Reading has played an important part in my life for as long as I can remember and when I was at Junior school, we had a thing called The Bookworm Club. It must have been a nationwide organisation (I vaguely remember a catalogue, though I can’t find any info about it on the Net) but what happened at Rothwell Juniors was that a stall was set up in the hall and you went in and bought any books that took your fancy (there was also something with collecting vouchers and saving them on a card). I enjoyed it because it was aimed towards me (bookshops in those days weren’t, particularly, kid friendly), I could pick what I wanted and they had some great titles to choose from.
“The Restless Bones & Other True Mysteries”, edited by Peter Haining, is a slim Armada paperback that has no copyright/publishers information in it at all, though I believe it was published in 1978. The cover was painted by Alun Hood, whilst the interior illustrations were the work of Ellis Nadler.
(left - "The Restless Bones" are disovered - right - "The Thing From Outer Space")
Peter Haining (1940-2007) was a journalist, author and anthologist from Suffolk, who was Editorial Director at New English Library before becoming a full-time writer in the early 70s.
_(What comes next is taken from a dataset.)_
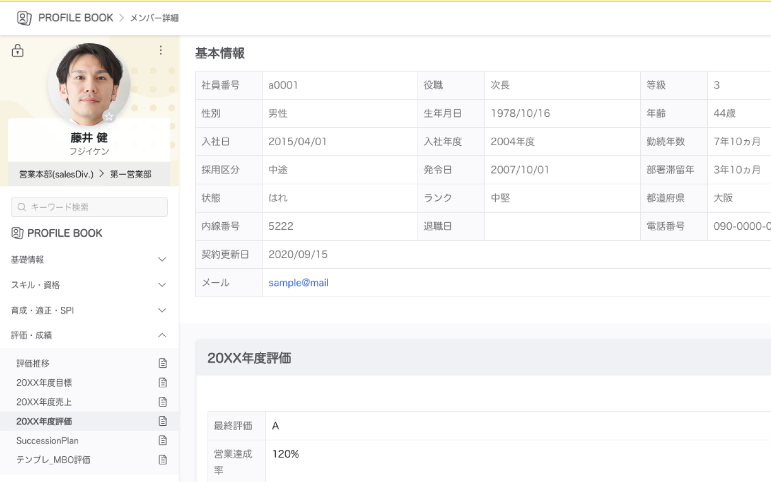
Task: Collapse the 評価・成績 section
Action: [x=162, y=336]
He edited a large number of anthologies, predominantly of horror and fantasy short stories and wrote non-fiction books on a variety of topics, sometimes using the pen names ‘Ric Alexander’ and ‘Richard Peyton’ for crime anthologies. He won the British Fantasy Society Karl Edward Wagner Award in 2001.
“The Restless Bones” contains ten stories:
The Restless Bones, The Winged Monster of the Desert, The Terror Of The Dragon, The Mystery of the Loup-Garou, Old Roger’s Vengeance, The Witch’s Familiars, The Call of Darke’s Drum, The Trail of the Devil’s Fooprints, The Thing From Outer Space and The Voice In The Graveyward. “I have drawn on the large file of material I have collected over the years about events and experiences which are fantastic - but factual” is Haining’s comment on their origins, as he writes in his introduction.
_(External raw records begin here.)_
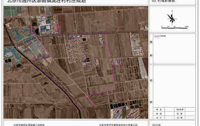Click the design company name at bottom center
The height and width of the screenshot is (126, 200).
[x=119, y=125]
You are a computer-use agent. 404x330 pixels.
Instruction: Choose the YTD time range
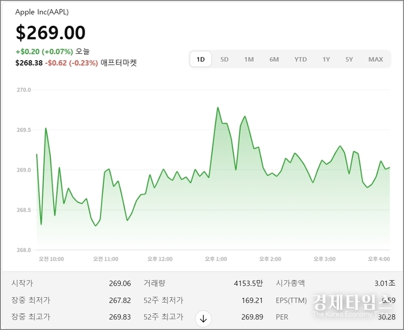300,59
The killer story for me was “The Voice in the Graveyard”, wherein teenaged Richard, in 1964 Wisconsin, accepts a challenge to spend the night in a graveyard, all on his own. As I write this, on a sunny afternoon in July 2013, far removed from the nine-year-old me reading it over the 1978 summer holidays, I can still remember the frisson of fear that ran through me when Richard hears a whispering voice plead, “…help us…”
Well presented, with a good range of mysteries, this kept my attention well and steered me further into the path of horror and the supernatural (the devil's footprints being backed up by Arthur C. Clarke, of course).
I'm also proud to say that this 35 year old book still stands on my bookshelf - it looks a little beaten up around the edges, but it's holdings its own.